>>>>
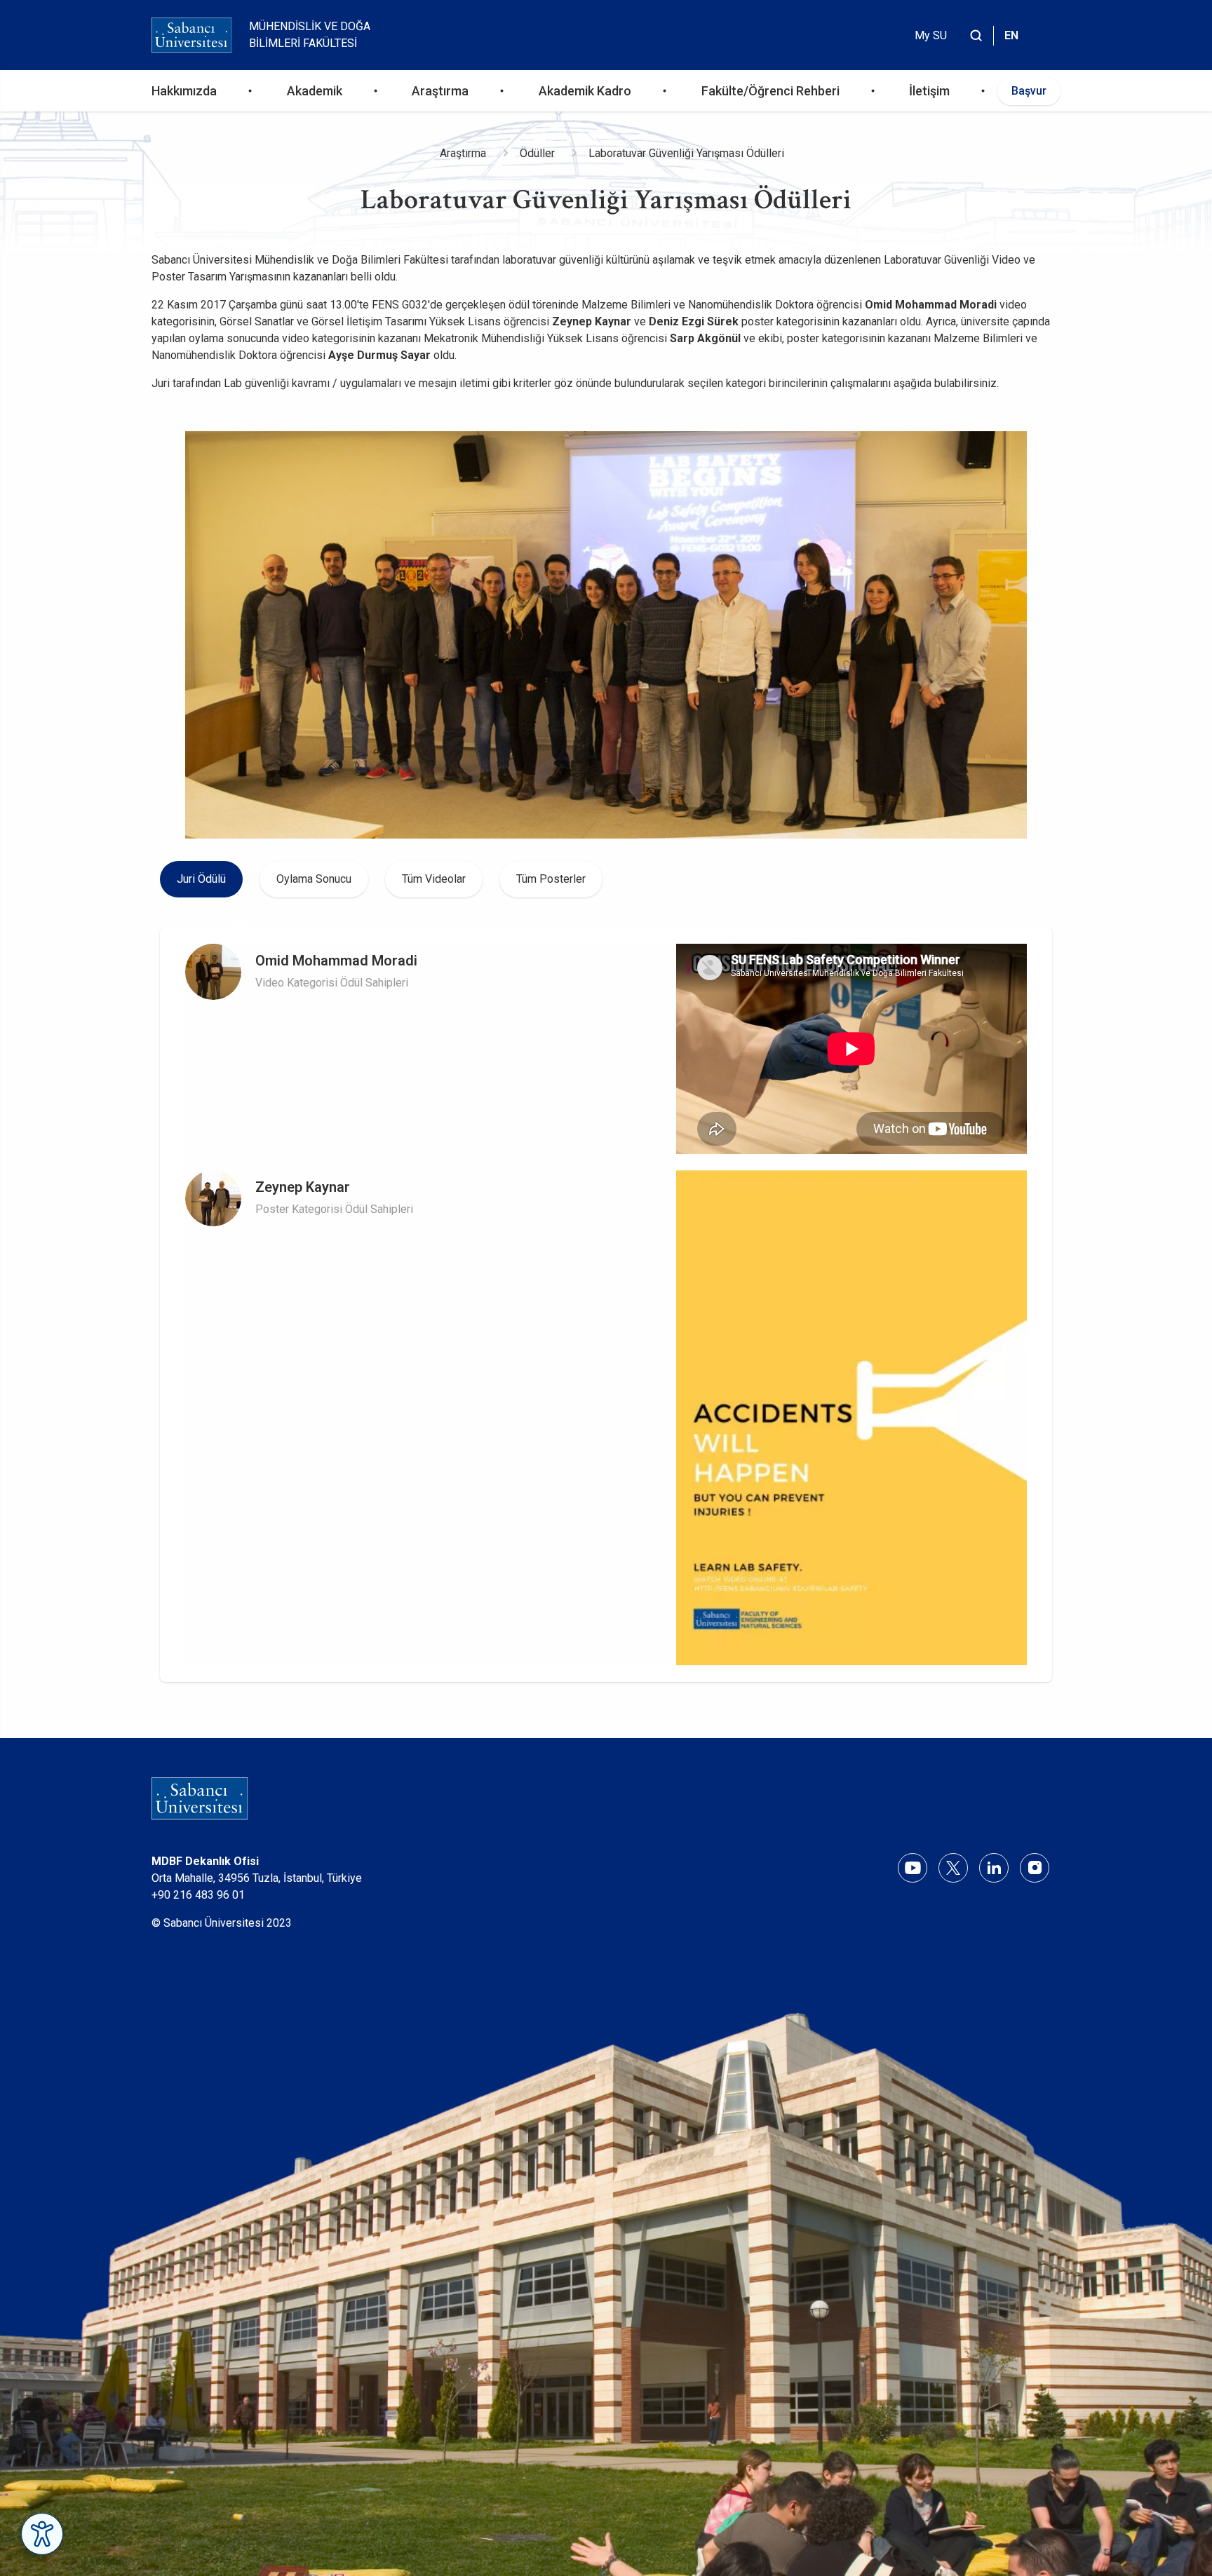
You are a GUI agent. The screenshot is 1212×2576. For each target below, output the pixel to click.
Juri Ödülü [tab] (201, 879)
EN (1011, 35)
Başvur (1028, 90)
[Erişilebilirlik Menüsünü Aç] (42, 2534)
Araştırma (440, 90)
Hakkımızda (184, 90)
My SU (931, 35)
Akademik (314, 90)
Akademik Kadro (585, 90)
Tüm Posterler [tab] (551, 879)
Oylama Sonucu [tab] (313, 879)
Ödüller (537, 153)
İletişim (929, 90)
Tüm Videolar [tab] (434, 879)
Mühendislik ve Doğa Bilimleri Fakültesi (309, 35)
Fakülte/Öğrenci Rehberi (770, 90)
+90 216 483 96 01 (198, 1895)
<<<<
Action item: When you reach a picture in the records above, pass over it and transcribe the rest exactly.

Solution for this exercise:
You are a GUI agent. The screenshot is 1212×2576. For each target below, output the pixel to click.
Juri Ödülü [tab] (201, 879)
EN (1011, 35)
Başvur (1028, 90)
[Erişilebilirlik Menüsünü Aç] (42, 2534)
Araştırma (440, 90)
Hakkımızda (184, 90)
My SU (931, 35)
Akademik (314, 90)
Akademik Kadro (585, 90)
Tüm Posterler [tab] (551, 879)
Oylama Sonucu [tab] (313, 879)
Ödüller (537, 153)
İletişim (929, 90)
Tüm Videolar [tab] (434, 879)
Mühendislik ve Doğa Bilimleri Fakültesi (309, 35)
Fakülte/Öğrenci Rehberi (770, 90)
+90 216 483 96 01 (198, 1895)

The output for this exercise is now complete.